#### TASK PROMPT:
Line by line, retype the material below exactly, from its first line up to and including the one holding "Angel (687, 677)".

#### EXTRACTED MATERIAL:

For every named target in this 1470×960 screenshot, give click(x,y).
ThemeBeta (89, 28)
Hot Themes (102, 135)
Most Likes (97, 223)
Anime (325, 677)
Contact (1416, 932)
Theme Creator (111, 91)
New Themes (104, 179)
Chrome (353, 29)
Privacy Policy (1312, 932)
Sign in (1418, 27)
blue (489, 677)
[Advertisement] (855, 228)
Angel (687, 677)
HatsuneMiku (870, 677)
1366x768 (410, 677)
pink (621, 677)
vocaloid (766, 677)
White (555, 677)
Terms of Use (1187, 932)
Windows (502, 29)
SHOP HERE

#### YOUR SOLUTION:
For every named target in this 1470×960 screenshot, give click(x,y).
ThemeBeta (89, 28)
Hot Themes (102, 135)
Most Likes (97, 223)
Anime (325, 677)
Contact (1416, 932)
Theme Creator (111, 91)
New Themes (104, 179)
Chrome (353, 29)
Privacy Policy (1312, 932)
Sign in (1418, 27)
blue (489, 677)
[Advertisement] (855, 228)
Angel (687, 677)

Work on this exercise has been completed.